Test-Driven Vs Behaviour-Driven Development

"Vision Artwork" by arztsamui/Freedigitalphotos.net

"Vision Artwork" by arztsamui/Freedigitalphotos.net

Your choice of software development methodology typically defines your team’s goals and the principles you operate by to achieve them. Test-driven and Behaviour-driven developments are two categories of specification/development that every technical team (Developers, designers, testers and analysts) should be aware of.

Test-Driven Development (TDD)

Test-driven development defines a series of steps that are to be followed strictly before any development can take place. As the name implies, it places emphasis on the need to test every unit of code (even before the code is written) before full development can begin. You start by testing for a functionality (which fails), then you write just enough code to ensure the test passes. You then test the code and make corrections where necessary until the test is passed. Once the test is passed, you refactor the code (clean it up by removing redundancies, etc) and move on to the next piece of code.

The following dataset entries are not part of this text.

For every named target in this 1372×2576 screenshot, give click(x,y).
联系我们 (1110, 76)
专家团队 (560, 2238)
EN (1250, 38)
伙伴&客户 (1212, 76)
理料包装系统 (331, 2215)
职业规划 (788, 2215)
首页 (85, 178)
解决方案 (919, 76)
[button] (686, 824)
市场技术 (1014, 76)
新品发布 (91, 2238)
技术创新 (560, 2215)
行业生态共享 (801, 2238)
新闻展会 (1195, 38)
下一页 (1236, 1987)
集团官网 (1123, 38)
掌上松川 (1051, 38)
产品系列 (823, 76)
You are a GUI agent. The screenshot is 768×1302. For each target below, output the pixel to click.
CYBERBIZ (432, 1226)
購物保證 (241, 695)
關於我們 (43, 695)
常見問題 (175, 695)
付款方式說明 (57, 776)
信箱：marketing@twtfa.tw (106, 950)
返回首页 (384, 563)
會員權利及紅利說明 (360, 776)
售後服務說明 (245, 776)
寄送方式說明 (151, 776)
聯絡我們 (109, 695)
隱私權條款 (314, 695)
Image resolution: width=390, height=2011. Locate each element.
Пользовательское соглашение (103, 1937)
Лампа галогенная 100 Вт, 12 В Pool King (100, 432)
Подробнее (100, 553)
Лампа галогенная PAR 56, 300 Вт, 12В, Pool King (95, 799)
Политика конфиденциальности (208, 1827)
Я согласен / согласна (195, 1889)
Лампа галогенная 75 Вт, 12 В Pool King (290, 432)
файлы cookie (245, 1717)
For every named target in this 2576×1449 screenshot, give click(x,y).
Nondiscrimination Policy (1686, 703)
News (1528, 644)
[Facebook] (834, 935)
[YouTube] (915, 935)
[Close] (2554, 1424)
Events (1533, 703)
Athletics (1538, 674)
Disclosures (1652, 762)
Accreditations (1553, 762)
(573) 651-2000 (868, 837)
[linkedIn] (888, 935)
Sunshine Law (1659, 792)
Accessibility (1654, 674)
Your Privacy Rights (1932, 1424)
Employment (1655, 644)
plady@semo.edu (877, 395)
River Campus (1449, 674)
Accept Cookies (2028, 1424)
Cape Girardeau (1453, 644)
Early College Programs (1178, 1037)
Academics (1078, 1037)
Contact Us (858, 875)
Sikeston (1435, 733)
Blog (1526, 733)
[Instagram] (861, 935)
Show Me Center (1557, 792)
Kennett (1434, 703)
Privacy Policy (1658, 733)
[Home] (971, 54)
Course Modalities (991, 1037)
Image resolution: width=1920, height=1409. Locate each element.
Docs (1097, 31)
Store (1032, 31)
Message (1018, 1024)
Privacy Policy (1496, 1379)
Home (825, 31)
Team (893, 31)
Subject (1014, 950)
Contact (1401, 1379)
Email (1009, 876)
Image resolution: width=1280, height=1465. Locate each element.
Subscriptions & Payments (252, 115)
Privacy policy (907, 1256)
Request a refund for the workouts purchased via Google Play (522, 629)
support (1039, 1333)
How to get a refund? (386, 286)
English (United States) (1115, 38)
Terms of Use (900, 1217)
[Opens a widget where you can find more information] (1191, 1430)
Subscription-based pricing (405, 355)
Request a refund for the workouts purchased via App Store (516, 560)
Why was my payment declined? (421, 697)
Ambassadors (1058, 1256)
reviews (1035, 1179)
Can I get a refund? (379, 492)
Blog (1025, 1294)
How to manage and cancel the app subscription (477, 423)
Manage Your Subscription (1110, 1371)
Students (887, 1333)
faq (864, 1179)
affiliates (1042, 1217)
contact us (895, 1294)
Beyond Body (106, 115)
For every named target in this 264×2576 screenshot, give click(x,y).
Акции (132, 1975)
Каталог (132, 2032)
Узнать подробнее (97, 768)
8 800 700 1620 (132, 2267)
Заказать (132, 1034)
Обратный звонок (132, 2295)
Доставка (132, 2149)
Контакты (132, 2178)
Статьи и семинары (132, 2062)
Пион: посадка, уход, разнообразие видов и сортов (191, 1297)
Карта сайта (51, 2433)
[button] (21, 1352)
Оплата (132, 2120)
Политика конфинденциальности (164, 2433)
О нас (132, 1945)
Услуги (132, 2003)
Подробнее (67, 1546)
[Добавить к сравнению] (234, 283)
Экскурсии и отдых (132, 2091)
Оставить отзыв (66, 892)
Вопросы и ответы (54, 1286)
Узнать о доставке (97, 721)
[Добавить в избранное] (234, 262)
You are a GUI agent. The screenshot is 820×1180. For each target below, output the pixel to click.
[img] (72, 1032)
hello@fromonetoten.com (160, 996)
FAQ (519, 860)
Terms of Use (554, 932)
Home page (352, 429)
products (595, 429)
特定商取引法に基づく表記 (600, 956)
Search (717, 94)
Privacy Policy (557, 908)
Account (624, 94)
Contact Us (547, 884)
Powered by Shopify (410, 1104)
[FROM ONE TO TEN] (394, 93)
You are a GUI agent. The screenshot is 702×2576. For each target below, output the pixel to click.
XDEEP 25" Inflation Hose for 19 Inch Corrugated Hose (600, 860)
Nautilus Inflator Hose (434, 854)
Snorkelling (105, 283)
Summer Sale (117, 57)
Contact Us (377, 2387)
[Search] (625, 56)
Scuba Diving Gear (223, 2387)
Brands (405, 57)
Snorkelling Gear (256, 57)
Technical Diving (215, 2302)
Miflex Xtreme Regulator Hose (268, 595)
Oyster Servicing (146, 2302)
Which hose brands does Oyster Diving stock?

It can also be regarded as an opportunity to think through requirements before writing code.

Although it seems pretty straightforward, the lack of specification on what to build can cause problems. Problems of what to test for, how much to test, and how to find error-prone cases often come up, prompting Dan North to enhance the process and come up with what is now known as Behaviour-Driven Development.

Behaviour-Driven Development (BDD)

Behaviour-Driven Development stemmed from the challenges of using test-driven development. Dan North, the developer of BDD, noticed how vague TDD was and devised a clearer method of working towards the desired outcome.

BDD places significant emphasis on the need to balance technical elements with business interests through the use of specific software tools. While TDD is devoid of the specifics needed to understand what makes a test fail or succeed, BDD digs deep into every aspect of the requirement/system behaviour.

With Behaviour-driven development, product requirements are expressed as examples, which are used to clarify and describe requirements. Examples may also be referred to as scenarios. These scenarios are more explicit since they help stakeholders identify their needs, prioritize them and validate the solution after implementation.

BDD is an agile technique that brings developers, analysts and testers together through the use of scenarios. Scenarios that are written in a behaviour-driven development format allow business analysts to specify events, conditions, and actions which can later serve as acceptance test criteria. The BDD format facilitates the documentation of examples/scenarios and is as follows:

  • GIVEN <a context>
  • WHEN <an event>
  • THEN <an outcome> 

There are lots of software applications that accept scenarios written in BDD format and convert them into automated tests allowing for faster system delivery. BDD requires every user story to have an explicit title and a narrative that explains who benefits from the system feature, what behaviour they are after and what value they expect to get out of it. Different scenarios of system usage are described with specific details on the pre-conditions, how the scenario should start and what the expected outcome is.

While Test-driven development is developer-focused, Behaviour-driven development is user-focused.

With BDD, you implement only those requirements that contribute directly to achieving business outcomes using a notation that is understandable by domain users, testers and developers to improve communication and the general outcome of the project.